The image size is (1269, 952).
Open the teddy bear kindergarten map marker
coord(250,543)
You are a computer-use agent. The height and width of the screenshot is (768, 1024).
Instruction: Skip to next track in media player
══════════
[Exercise brief]
Every line of the material is to be transcribed exactly.

[Finished task]
The image size is (1269, 952).
Open the teddy bear kindergarten map marker
coord(250,543)
You are a computer-use agent. The height and width of the screenshot is (768, 1024).
Instruction: Skip to next track in media player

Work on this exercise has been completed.